Wednesday, February 6, 2019

Kisah Hikmah Islami Khidr As Muncul Karena Ketulusan (1)

0 Comments

Khidr As Muncul Karena Ketulusan (1)

Sosok Nabi Khidr AS yang terkenal karena kisah pertemuannya dengan Nabi Musa AS diabadikan dalam Al Qur’an Surat Al Kahfi ayat 60-82 memang fenomenal. Nabi SAW juga mengulang kisah tersebut dalam beberapa hadist beliau dengan beberapa penjabaran. Dalam surat Al Kahfi tersebut tidak disebutkan nama Khidr dan juga statusnya sebagai salah satu nabi, hal ini saja sudah menimbulkan perbedaan pendapat, apakah beliau seorang nabi atau hanya seorang ulama atau salah satu auliyah Allah. Begitu juga terjadi perbedaan pendapat, apakah beliau masih hidup sampai sekarang atau sudah meninggal?

Bukan di sini tempatnya untuk membahas perbedaan pendapat tersebut karena masing-masing ulama mempunyai hujjah (argumentasi) yang kuat untuk mendukung pendapatnya. Bagi kita yang awam, cukuplah mengikuti pendapat yang kita mantap dengannya tanpa “menghujat” pendapat lain yang berbeda. Hanya saja, bagi yang percaya Nabi Khidr AS masih hidup sampai sekarang, terkadang ada yang terlalu “mendewa-dewakan” beliau, bahkan membuat cara-cara yang menyeleweng dari syariat hanya untuk bisa bertemu dengan beliau.

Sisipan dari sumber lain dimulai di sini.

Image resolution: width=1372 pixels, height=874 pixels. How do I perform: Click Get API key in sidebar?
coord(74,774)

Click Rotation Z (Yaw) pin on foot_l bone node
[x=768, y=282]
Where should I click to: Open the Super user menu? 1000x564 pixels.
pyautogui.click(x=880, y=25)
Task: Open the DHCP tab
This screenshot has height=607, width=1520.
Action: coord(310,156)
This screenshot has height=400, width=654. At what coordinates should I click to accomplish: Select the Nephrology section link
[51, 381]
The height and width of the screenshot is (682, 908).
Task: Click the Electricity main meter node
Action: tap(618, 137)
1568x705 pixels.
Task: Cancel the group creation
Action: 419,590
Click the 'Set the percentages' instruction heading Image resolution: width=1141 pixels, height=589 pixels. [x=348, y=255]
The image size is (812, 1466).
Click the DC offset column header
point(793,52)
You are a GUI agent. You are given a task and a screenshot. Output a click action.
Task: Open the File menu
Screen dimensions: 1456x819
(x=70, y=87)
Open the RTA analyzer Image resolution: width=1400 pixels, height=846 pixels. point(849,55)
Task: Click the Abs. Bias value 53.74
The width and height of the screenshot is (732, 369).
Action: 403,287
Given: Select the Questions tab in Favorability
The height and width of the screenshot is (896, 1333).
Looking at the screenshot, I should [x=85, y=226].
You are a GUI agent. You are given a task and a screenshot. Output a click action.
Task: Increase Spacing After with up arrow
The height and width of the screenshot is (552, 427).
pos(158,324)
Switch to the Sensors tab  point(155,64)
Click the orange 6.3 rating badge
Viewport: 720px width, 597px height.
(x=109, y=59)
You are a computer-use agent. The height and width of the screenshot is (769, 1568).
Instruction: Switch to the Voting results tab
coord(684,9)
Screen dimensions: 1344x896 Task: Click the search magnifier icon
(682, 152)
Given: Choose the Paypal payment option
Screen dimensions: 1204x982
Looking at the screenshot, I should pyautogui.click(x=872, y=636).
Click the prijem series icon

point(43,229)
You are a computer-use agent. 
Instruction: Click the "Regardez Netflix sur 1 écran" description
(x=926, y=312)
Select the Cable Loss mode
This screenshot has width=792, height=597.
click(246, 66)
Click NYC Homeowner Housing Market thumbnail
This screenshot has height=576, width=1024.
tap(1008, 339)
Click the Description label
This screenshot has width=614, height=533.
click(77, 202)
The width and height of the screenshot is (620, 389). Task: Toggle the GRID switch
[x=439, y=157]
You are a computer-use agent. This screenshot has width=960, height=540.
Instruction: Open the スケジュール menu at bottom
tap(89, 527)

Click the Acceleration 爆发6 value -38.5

Sesungguhnya Nabi Khidr AS tidak bisa “dipaksa” hadir dengan cara apapun, kecuali jika Allah SWT mengijinkan beliau hadir seperti yang terjadi kepada Nabi Musa AS, atau beliau “ditugaskan” Allah SWT hadir sebagai jalan untuk menolong hamba-hamba yang dikehendaki-Nya. Kalau “ritual-ritual” yang diadakan untuk bertemu Nabi Khidr didasari hawa nafsu dan tujuan duniawiah semata-mata, bisa jadi yang hadir malahan syaitan terkutuk yang akan makin menjerumuskan manusia ke dalam jurang kesesatan. Naudzubillahi min dzaalik!! Semoga kisah berikut ini memberikan hikmah dan menambah pemahaman bagi kita.

Al kisah, di negeri Turkestan tinggal seorang lelaki tua bernama Bakhtiar. Ia sangat miskin, dan dengan usianya yang telah renta, ia kesulitan untuk bekerja memenuhi kebutuhan keluarganya. Ia sendiri “cukup malu” untuk meminta-minta walau warga di sekitarnya cukup banyak yang hidup berkelimpahan, karena itu ia tetap berusaha sebatas kemampuannya.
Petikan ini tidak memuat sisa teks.